Published 09/12/2022, 03:03 AM
Updated 09/12/2022, 03:04 AM
© Reuters.
EUR/USD
-
GBP/USD
-
USD/JPY
-
AUD/USD
-
USD/CNY
-

By Peter Nurse

Investing.com - The U.S. dollar weakened in early European trade Monday, while the euro jumped to a three-week high as traders reassessed the European Central Bank’s interest rate trajectory in the wake of last week’s jumbo rate hike.

At 03:05 ET (07:05 GMT), the Dollar Index, which tracks the greenback against a basket of six other currencies, traded 0.8% lower to 107.912, falling back from the 20-year high of 110.79 seen last week. 

The European Central Bank raised its key deposit rate to 0.75% from zero last week, its largest ever hike, and President Christine Lagarde guided for another two or three hikes in an attempt to bring inflation at record levels back to the bank’s targeted 2%.

This guidance for further aggressive monetary tightening has pushed the euro higher against the dollar, with EUR/USD up 1.2% to 1.0154, close to its highest level in three weeks.
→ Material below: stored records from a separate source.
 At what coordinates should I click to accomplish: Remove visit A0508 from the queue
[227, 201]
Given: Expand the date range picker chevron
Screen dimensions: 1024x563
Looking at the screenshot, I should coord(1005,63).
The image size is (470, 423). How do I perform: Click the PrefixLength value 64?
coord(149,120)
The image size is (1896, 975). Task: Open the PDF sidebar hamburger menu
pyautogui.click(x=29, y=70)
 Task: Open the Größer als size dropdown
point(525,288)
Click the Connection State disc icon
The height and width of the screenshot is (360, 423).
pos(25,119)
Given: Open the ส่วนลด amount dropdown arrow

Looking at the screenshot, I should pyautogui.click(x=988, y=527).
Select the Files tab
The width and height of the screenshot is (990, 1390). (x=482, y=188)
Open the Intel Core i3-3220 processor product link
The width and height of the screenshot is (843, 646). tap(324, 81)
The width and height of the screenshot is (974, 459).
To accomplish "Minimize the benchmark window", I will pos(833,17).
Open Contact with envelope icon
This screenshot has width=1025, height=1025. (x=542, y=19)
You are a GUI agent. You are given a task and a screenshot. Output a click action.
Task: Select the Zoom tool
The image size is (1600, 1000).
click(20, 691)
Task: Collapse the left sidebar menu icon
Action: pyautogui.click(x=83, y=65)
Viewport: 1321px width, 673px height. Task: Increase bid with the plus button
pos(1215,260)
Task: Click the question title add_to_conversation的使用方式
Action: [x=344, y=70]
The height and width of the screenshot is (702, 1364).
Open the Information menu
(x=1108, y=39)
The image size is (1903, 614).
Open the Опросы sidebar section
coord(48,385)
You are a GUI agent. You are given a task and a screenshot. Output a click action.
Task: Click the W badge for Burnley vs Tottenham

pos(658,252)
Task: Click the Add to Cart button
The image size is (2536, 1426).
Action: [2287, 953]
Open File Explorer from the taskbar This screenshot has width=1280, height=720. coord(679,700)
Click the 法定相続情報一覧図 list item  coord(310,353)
“Thursday’s step was a clear sign and if the inflation picture stays the same, further clear steps must follow,” Bundesbank President Joachim Nagel said in a radio interview on Sunday. 

The ECB officials see a rising risk that they will have to raise their key interest rate to 2% or more, at least another 125 basis points of hiking, to curb record-high inflation in the Eurozone despite a likely recession, Reuters reported Monday. 

The single currency has also been boosted by the news of substantial territorial gains made by Ukrainian troops over the weekend, raising the potential, however remote, of an early end to Russia’s invasion of Ukraine.

Elsewhere, GBP/USD rose 0.7% to 1.1667, piggy-backing on the euro’s gains versus the dollar, although the latest economic data showed that Britain's economy grew by less than expected in July when it expanded by 0.2% from June.

Gross domestic product fell by 0.6% in June, which included two days of public bank holidays to celebrate the late Queen Elizabeth's 70 years on the British throne.

However, USD/JPY rose 0.3% to 142.95, heading back towards last week’s 24-year high of just under 145, with the yen remaining rate sensitive.

The Federal Reserve meets next week and is widely expected to hike interest rates by a substantial amount once more.

Fed Governor Christopher Waller said on Friday that he supports "a significant increase at our next meeting," and St. Louis Fed President James Bullard called for another hike of 75 basis points, which would be the third increase of this size in a row.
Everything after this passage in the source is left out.